CHABROW: We're hearing a lot now in the president's executive order with at least one-way sharing of information from the government to industry, but perhaps legislation permits it going both ways in the industry. This will play a big role in preventative analysis.
LING: Yes. Collective security will be the base in which they generate the data set in which you can now apply some very sophisticated modeling and analytical tools to give you predictive intelligence.
CHABROW: Any other thoughts you have about predictive intelligence?
LING: It's a funny thing. In the past, the intelligence community really was spying - it still is today - taking information from our adversaries. It used to be it has to capture data in motion. It was only when you went through the process of communicating and putting it out in the open through HF or those sorts of things was the opportunity where the data was available and we had to try and get the data at that moment in movement. With the advent of computer systems, databases and the way we use e-mail and messaging today, there was an opportunity to capture data at rest. Now you can get vast quantities of data where it's all co-located in a single time, and the interesting thing about that is it really gave boon to the market of really deep and fast analytics against huge data sense.
If we think about the success we've had against Osama Bin Laden, it was really finding one communication that was absolutely critical amongst billions of communications.

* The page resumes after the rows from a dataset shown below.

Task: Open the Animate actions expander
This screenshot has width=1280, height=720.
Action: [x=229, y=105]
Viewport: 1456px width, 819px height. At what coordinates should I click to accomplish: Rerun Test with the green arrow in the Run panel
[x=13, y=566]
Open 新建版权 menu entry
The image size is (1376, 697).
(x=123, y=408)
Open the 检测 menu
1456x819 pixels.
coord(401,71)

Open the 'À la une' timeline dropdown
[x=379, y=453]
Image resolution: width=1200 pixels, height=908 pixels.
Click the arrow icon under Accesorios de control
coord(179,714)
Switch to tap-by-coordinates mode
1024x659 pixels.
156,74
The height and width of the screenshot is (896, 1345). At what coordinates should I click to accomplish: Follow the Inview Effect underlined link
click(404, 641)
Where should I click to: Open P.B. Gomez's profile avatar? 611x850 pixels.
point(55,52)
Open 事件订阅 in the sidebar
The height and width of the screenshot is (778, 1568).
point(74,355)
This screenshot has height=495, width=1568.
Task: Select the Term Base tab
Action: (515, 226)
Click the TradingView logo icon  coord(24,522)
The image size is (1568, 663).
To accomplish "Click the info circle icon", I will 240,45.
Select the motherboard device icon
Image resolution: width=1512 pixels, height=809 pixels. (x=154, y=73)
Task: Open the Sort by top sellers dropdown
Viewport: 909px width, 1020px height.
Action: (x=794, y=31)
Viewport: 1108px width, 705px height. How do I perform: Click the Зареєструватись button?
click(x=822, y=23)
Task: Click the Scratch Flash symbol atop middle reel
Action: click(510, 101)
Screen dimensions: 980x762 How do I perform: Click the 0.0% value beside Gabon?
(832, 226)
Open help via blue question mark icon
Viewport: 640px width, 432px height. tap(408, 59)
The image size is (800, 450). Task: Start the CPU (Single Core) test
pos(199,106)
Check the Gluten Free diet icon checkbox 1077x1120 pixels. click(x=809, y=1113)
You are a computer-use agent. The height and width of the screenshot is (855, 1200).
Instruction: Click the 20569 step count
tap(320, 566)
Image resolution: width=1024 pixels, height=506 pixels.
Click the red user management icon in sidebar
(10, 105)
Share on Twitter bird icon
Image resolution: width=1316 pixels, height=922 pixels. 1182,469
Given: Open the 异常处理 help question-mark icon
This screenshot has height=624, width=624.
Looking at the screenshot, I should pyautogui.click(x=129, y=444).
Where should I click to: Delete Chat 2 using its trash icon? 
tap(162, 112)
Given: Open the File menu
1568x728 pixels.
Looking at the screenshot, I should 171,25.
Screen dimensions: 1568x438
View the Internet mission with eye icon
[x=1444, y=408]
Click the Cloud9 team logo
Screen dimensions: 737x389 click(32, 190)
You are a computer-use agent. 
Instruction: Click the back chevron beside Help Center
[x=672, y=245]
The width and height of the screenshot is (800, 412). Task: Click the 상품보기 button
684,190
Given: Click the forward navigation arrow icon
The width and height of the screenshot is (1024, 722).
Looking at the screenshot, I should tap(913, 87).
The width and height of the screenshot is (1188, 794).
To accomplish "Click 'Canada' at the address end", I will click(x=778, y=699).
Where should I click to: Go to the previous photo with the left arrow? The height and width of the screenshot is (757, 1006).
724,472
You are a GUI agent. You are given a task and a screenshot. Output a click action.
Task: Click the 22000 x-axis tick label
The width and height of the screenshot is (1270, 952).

If you think about the analytic capability, both in terms of functional breadth and depth of expertise in analytics to do that, there have been pioneering efforts inside the government to create that kind of capability and those tools for decades now. The ability to harness that and take that analytical expertise, even if it's without the classified data, and move that into the commercial arena, it's really an ability for the commercial arena not to spend a decade trying to figure out what predictive intelligence is, but to really garner the state-of-the-art best practices and leverage that with open data sets inside the commercial industry.
CHABROW: It seems like we just spent about ten minutes or so speaking about big data without even using that term.
LING: All data is big data these days, I guess.